If one were to stand on the shores of the West Lake gazing west, the view could be a scene from a classical Chinese painting with arched bridges and abundant causeways lined with willow trees dipping into the lake. In the distance through the mist rise mountains dotted with pagodas. In the other direction is a modern city of millions, with towering skyscrapers and bright neon lights. The ying and yang of modern and ancient China are all in full view, and side by side.

Hangzhou boasts historical sites which I commend to anyone visiting, for business or for pleasure. A walk along the West Lake, a bike ride on the causeway, or gliding through lotus flower fields in a gondola-like boat are the perfect antidote to modern stress. A visit to Lingyin Temple, one of the largest and richest Buddhist temples in China, will perhaps surprise: throngs of worshippers fill the temple and its gardens in search of the transcendent.

Hangzhou is blessed with some of the finest Chinese cuisine, which German Chancellor Angela Merkel is said to favor. Perhaps she will savor Hangzhou’s West Lake vinegar fish, beggar’s chicken, Dongpo pork or a simple noodle dish called pian er chuan, my grandfather’s and therefore my own favorite soul food.
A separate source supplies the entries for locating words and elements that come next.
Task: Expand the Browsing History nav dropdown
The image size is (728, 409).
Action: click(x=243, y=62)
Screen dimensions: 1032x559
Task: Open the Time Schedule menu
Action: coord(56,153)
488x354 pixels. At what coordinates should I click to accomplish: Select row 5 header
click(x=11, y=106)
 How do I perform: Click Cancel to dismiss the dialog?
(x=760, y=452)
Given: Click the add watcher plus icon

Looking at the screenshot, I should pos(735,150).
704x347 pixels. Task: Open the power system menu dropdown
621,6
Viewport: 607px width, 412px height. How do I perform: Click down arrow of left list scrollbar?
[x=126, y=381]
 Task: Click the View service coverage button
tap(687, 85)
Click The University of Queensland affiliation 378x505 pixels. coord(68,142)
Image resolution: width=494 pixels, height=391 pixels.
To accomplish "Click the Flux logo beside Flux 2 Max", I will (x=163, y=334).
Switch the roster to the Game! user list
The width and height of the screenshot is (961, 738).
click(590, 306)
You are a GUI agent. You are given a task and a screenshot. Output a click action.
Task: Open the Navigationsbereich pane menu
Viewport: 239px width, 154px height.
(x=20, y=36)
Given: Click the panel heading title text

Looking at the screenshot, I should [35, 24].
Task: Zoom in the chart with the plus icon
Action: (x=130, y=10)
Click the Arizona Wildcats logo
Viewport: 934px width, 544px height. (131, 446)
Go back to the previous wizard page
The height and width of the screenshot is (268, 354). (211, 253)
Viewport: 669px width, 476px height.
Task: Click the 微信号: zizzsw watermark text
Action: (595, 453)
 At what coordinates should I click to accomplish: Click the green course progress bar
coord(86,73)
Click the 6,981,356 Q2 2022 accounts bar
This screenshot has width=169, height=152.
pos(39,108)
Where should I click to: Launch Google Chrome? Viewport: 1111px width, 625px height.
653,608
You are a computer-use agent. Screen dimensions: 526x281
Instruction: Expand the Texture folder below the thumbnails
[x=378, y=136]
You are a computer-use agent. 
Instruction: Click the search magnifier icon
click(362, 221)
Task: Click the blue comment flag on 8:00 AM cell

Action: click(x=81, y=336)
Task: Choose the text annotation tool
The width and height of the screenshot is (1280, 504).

These should be accompanied by Dragon Well tea, considered by many the finest green tea in the world. And if one were to wish something stronger, the best rice wine in China comes from Shaoxing, not far from Hangzhou. The wine should be drunk warm, as was the custom of my grandfather, who always saved the last sip for me.

In the coming days, in Hangzhou, the eyes of the world will glimpse a blending of the ancient and modern, of the beautiful and the cutting-edge: a microcosm of a nation continuing to come into its own 5,000 years into its storied civilization.

Richard L King, PhD, is a retired investment banker and venture capitalist. He received his PhD in nuclear physics from New York University and also attended Stern Graduate School of Business at NYU. He was an instructor of Nuclear Physics at the U.S. Merchant Marine Academy, Kings Point, NY, a Trustee of the China Institute, member of the Science Advisory Board at NYU and a Director of the Committee of 100. Originally from Shanghai, Dr. King is a grandson, on both sides of his family, of two of the founders of the Bank of China.